Р. Г. Вы, Марина Юрьевна, бьёте по мне — как по старому матросу палкой-выбивалкой — и из меня вылетает пыль воспоминаний…

В том
 же возрасте, когда Шалико Элигулашвили вступил в комсомол, и Анзор, Илюша и братья Алхазишвили тоже туда вошли, я всё время пропадал в библиотеке. Библиотека висела над рекой.

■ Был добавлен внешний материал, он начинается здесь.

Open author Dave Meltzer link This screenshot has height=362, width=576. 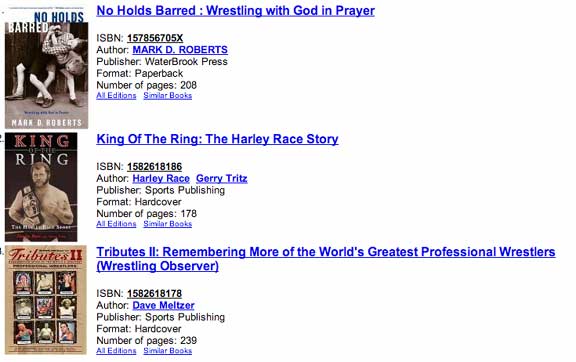pos(163,305)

М. Д. Вы были меньше и младше их?

Р. Г. Они раньше созрели, одежда сужала их, старые майки натягивались на груди, а я был какой-то недостойный их и сидел в библиотеке. Само по себе это тоже опасное дело в том возрасте, потому что если раза два увидят в библиотеке — ты уже не мужчина. И ходить в библиотеку приходилось манёврами. Маленький мостик, а рядом с ним библиотека N 6. Одна комната цепляется уголком за скалу, а остальное всё висит над рекой, и внизу мчится Риони, гремит, ворочает камни. Вы сидите читаете, а она снизу плюётся: «Сволочи все, ничего не понимаете, жизнь уходит, и пошли вы все к чёртовой матери.» И кидается камнями и ведёт себя безобразно — огромная, задвинутая в узкую щель, стремительная река, у которой как будто мускулы ходят внутри. Водовороты, и иногда вдруг видишь — несёт дырку и швыряет её в небо. Страшно от этого становится.

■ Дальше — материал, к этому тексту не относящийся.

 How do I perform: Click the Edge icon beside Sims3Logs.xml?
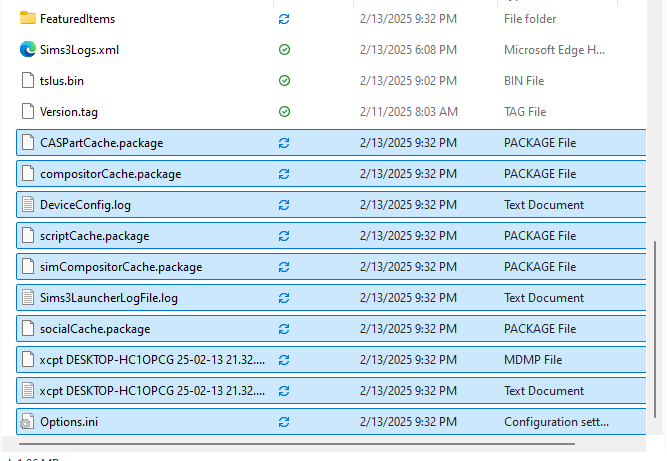coord(28,49)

Вот так сидел я там и читал. В углу была стоечка, а за стоечкой — две женщины. После войны они остались на замужем. Между ними стояла керосинка, которой они обогревались. Как-тоя поднял голову и увидел их лица. Они смотрели в сторону дверей, бледные. Сперва я подумал, что они увидели крысу, потому что у нас была одна крыса, её звали Ипполит, это была известная в городе крыса, её несколько раз обдавали кипятком, травили — и что-то такое красненькое бегало по городу. Где только я её не встречал: в собесе она одно время появлялась, а идёшь из школы — встретишь её около старого здания Кутаисского водохозяйства… У ломбарда… Трагическая, одинокая, голодная… Потому что всё, что можно было кушать — мы съедали сами, кто бы дал ещё что-то крысе?

У неё была трудная жизнь.

Библиотекарши смотрели на дверь, но это оказалась не крыса. Я догадался об этом сразу, потому что для Ипполита у них всегда была приготовлена тяжёлая книга (кажется, Голсуорси), и они кидали её. Ипполит, когда доходил до ручки, наведывался в библиотеку — съесть хорошее издание «Истории Искусства» Вермеера или дореволюционную энциклопедию (наши книжки уже были на другом клее). Когда я читал, я видел следы Ипполита на книгах, литературой в основном интересовались в городе я и Ипполит.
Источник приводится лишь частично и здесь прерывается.